19 Ağustos 2012 Pazar

Anlamasan da çok sevmişsin

Hangi dilde söylediği bilinmiyor. Sözlüklerde yapılan küçük araştırmalar da bir işe yaramıyor. Zira pek çok kişinin sözlerini bilmeden şarkıyı hissettiği ortaya çıkıyor. O zaman görülüyor ki böyle şarkılar hem daha fazla emek istiyor, hem de daha empatik.
Yani ses ve söz uyumu o kadar güzel ki boşluksuz dinliyorsun ve o aralarda sözleri istediğin gibi hayal edebiliyorsun. Bazen kırık dökük bir şiir dizesi geliyor aklına, onunla tamamlıyorsun. Bazen kendi sözlerine çeviriyorsun o bilmediğin dili. Müzisyene değil belki ama şarkıya ne istiyorsan onu söyletiyorsun. Özgürce... İster sitemkar dizeler, ister isyanlar, ister övgüler, ister çığlıklar kendi düşüncelerine şarkıyla eşlik ediyorsun. Bisiklet son sürat gidiyor, sen düşüncelerinle pedal çevirmesen de ritm yokuşundan hızla inecek zaten... Yine de senin şarkın oluvermiş günlerdir. Anlamasan da çok sevmişsin. Anlayamasan da çok sevmişsin. Anlamasan da, anlayamasan da anlamlandırmışsın. O yüzden illa her zaman anlaşılmak ve herşeyi anlamak isteyenlere daha çok kızıyorsun. İşte burada empati yapamıyorsun... Çünkü bazen bir insan bir şarkı kadar olamıyor...

########

### Görev
Alıntının "Hangi dilde söylediği" ifadesinden başlayıp "de daha empatik." ifadesine kadar, bu son ifade de dahil olmak üzere, olan bölümünü hiçbir değişiklik yapmadan yazdırın. Satırlara ihtiyaç yoktur.

### Çıkarılan Bilgiler
########

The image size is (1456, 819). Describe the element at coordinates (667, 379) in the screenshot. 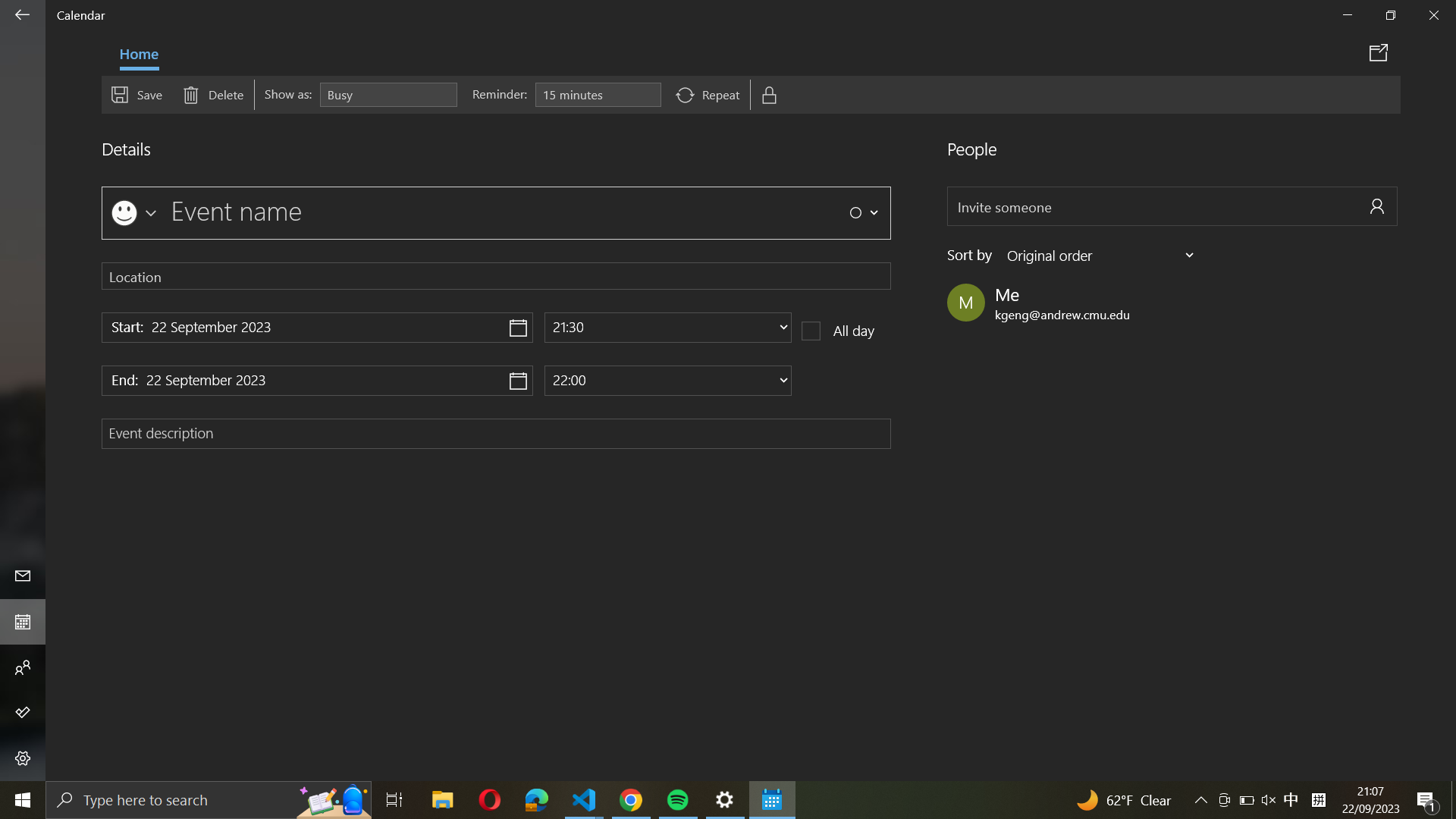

########

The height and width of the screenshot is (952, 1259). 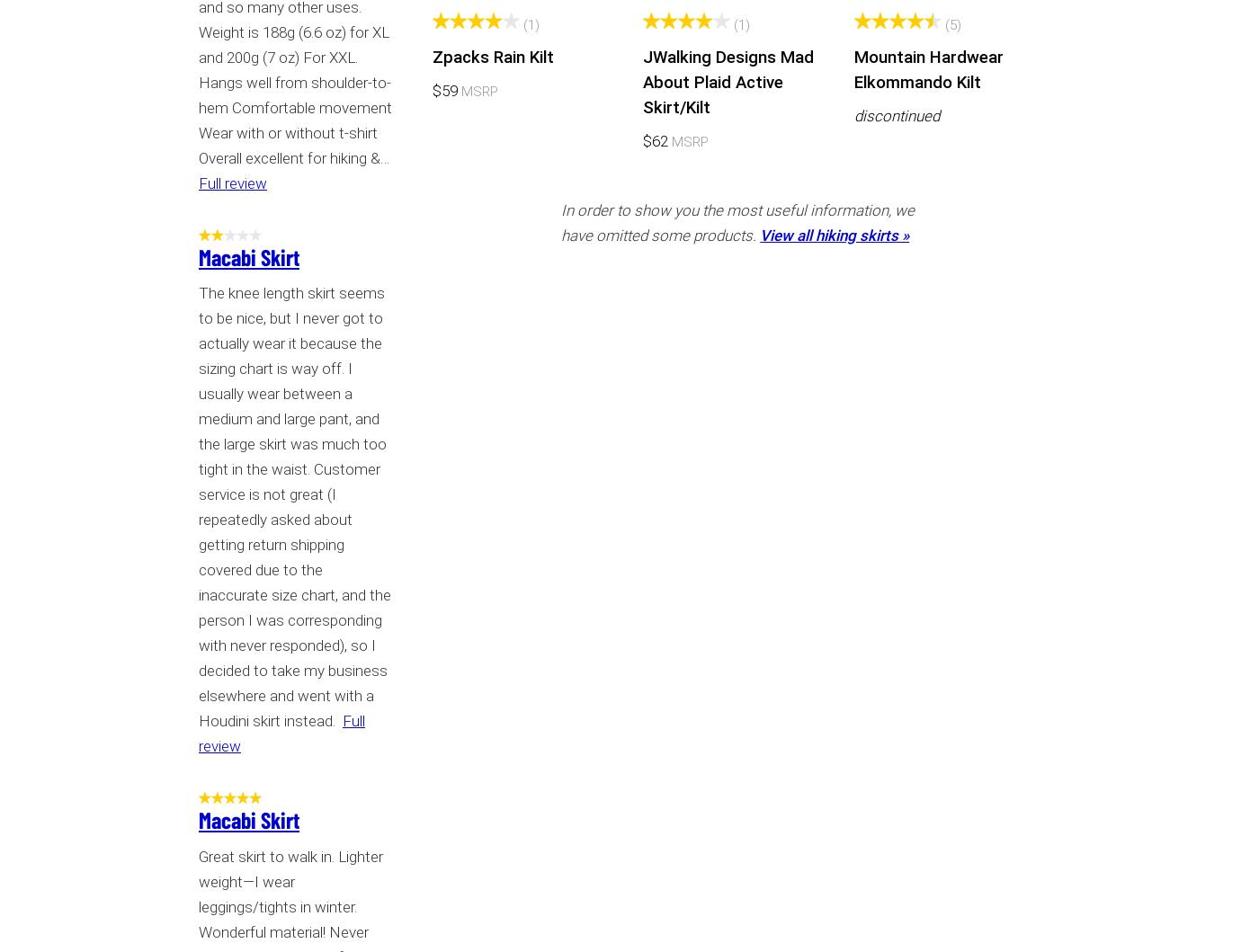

########

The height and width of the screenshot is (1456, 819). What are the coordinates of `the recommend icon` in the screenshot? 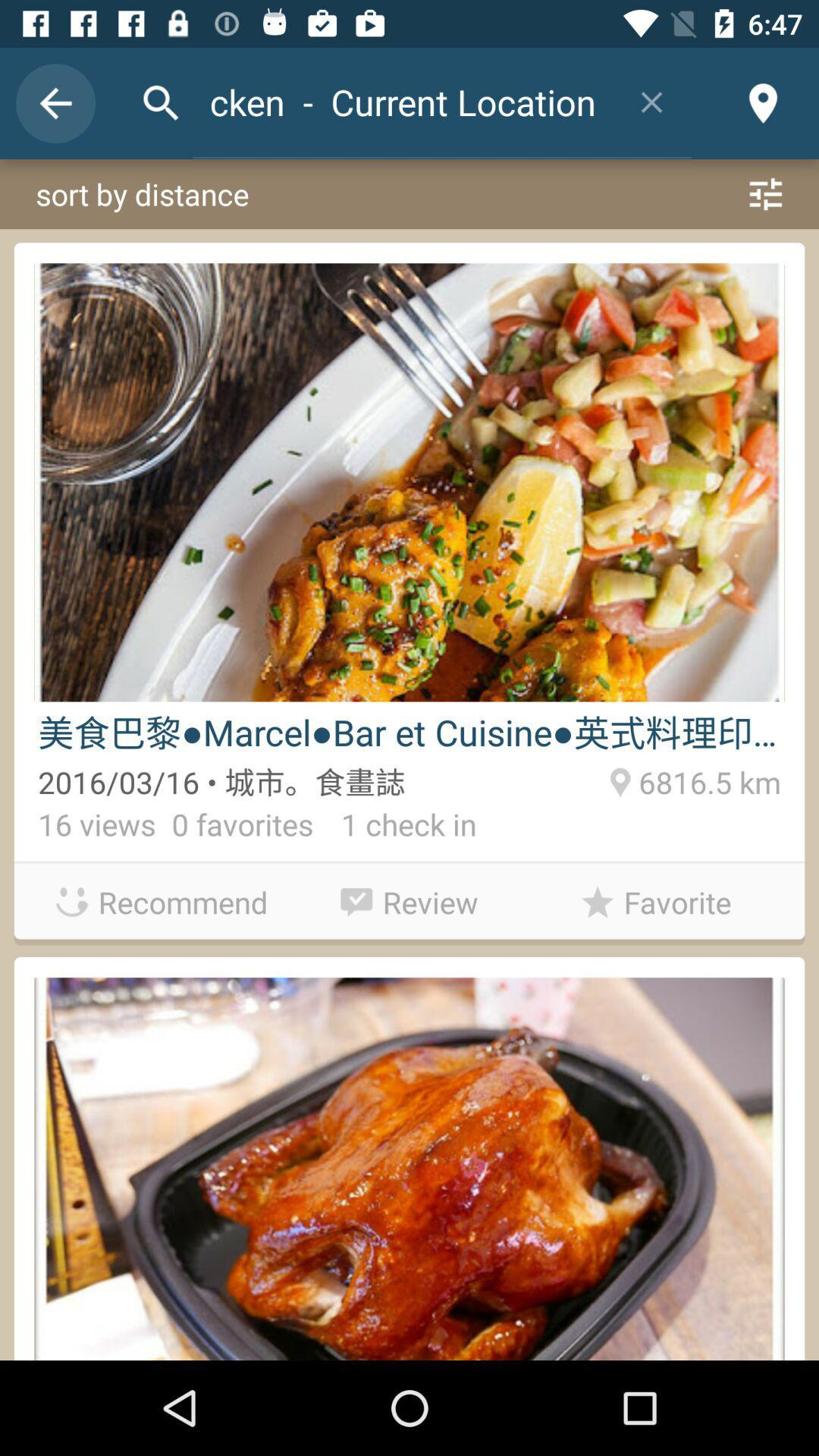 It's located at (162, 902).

########

### Doğru Cevap
Hangi dilde söylediği bilinmiyor. Sözlüklerde yapılan küçük araştırmalar da bir işe yaramıyor. Zira pek çok kişinin sözlerini bilmeden şarkıyı hissettiği ortaya çıkıyor. O zaman görülüyor ki böyle şarkılar hem daha fazla emek istiyor, hem de daha empatik.